The right tools make all the difference. If you had to shovel your driveway with a spatula, you’d soon despair. And you can imagine that changing a tire using only a pair of pliers would be miserable. A high-quality hand saw and bypass-type hand pruners are essential for pruning, and a good lopper is a welcome bonus. Pruning with cheap tools is agony. But good tools will last a lifetime and you’ll be amazed at the difference they make. You’ll probably have to order online—just search for “arborist pruning tools.”

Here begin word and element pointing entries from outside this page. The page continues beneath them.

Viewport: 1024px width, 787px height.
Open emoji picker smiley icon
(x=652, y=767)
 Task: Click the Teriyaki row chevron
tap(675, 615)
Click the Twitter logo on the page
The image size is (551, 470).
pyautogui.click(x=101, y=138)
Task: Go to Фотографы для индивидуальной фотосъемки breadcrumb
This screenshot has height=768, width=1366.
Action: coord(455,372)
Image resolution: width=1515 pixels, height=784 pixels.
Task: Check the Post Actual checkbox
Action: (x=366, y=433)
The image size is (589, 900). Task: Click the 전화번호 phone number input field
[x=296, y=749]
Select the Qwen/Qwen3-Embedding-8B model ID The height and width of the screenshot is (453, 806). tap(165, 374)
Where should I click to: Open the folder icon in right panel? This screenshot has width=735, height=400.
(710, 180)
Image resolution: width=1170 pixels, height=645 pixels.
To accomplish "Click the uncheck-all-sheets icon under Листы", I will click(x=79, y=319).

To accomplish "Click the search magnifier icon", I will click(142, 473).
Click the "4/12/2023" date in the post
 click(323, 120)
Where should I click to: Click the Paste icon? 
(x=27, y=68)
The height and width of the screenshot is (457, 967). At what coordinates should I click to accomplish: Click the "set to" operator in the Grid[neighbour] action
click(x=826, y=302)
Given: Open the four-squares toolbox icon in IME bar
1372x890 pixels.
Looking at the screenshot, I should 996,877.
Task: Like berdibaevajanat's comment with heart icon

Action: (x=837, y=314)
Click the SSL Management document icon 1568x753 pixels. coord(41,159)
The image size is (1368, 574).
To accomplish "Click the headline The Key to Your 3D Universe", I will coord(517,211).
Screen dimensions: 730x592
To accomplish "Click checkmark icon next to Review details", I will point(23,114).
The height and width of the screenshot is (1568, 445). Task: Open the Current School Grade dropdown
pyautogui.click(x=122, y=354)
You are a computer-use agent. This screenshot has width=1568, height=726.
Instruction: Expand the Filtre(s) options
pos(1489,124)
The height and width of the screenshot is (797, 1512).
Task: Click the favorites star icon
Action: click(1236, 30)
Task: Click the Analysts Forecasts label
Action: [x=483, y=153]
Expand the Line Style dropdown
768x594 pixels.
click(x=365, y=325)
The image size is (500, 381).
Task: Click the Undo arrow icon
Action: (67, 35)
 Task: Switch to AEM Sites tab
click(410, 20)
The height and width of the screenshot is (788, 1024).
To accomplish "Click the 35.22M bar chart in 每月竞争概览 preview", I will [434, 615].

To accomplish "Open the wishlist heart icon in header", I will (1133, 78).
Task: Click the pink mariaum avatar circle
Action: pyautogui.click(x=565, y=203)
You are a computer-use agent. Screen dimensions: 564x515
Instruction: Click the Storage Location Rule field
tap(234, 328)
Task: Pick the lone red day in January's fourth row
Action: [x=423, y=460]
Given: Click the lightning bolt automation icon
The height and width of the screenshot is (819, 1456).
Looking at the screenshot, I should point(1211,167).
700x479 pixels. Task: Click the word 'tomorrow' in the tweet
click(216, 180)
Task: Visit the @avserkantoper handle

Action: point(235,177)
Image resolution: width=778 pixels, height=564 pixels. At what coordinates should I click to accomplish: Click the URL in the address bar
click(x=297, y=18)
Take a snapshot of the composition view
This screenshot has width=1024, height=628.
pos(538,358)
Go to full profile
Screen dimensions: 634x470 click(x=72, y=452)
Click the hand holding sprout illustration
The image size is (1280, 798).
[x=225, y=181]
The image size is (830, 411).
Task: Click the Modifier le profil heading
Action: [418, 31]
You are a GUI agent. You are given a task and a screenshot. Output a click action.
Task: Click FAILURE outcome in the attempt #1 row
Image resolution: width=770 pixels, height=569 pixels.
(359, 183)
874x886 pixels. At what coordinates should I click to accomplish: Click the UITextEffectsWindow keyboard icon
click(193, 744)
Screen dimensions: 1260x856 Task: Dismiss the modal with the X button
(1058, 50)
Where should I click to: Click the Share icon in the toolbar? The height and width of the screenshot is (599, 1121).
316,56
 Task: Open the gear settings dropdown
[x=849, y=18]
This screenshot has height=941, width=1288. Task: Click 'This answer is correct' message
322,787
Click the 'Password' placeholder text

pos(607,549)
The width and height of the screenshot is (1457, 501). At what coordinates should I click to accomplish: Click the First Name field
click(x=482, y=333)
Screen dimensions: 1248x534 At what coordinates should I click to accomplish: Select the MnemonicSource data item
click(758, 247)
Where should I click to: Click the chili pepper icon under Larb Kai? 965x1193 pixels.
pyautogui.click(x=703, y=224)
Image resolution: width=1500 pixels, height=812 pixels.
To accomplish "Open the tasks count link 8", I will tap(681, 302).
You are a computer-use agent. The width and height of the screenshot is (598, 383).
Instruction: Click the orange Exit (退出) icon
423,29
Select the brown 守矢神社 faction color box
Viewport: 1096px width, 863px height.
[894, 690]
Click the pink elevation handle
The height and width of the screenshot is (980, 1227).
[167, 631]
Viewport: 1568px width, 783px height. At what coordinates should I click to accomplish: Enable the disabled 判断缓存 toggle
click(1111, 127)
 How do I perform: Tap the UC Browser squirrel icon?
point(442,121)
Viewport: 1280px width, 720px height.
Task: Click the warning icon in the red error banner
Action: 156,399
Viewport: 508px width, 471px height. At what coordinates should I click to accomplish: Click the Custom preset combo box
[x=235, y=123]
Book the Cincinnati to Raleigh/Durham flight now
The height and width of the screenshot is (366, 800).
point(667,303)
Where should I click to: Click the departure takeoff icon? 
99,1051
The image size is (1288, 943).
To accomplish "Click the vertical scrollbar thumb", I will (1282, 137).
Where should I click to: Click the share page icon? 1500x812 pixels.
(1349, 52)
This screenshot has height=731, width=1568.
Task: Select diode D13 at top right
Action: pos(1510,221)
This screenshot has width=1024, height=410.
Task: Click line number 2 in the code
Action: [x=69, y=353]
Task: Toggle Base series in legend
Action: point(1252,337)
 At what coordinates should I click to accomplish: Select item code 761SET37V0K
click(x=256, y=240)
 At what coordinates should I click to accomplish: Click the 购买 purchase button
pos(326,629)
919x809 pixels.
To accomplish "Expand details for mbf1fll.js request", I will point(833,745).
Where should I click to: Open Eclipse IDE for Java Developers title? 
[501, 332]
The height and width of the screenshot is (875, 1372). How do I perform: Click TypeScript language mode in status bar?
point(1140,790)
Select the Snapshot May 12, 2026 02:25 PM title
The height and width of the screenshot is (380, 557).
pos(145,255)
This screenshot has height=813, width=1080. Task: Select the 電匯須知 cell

In the past, pruning cuts were painted with various wound-dressing compounds, but research has shown that coating a tree wound can actually accelerate decay. To the best of my knowledge, though, people-wounds can still be covered up with Band-Aids. Keep one on hand, because good pruning tools are really sharp. Or maybe you should have three of them, just in case.

Paul Hetzler is a horticulture and natural resources educator with Cornell Cooperative Extension of St. Lawrence County.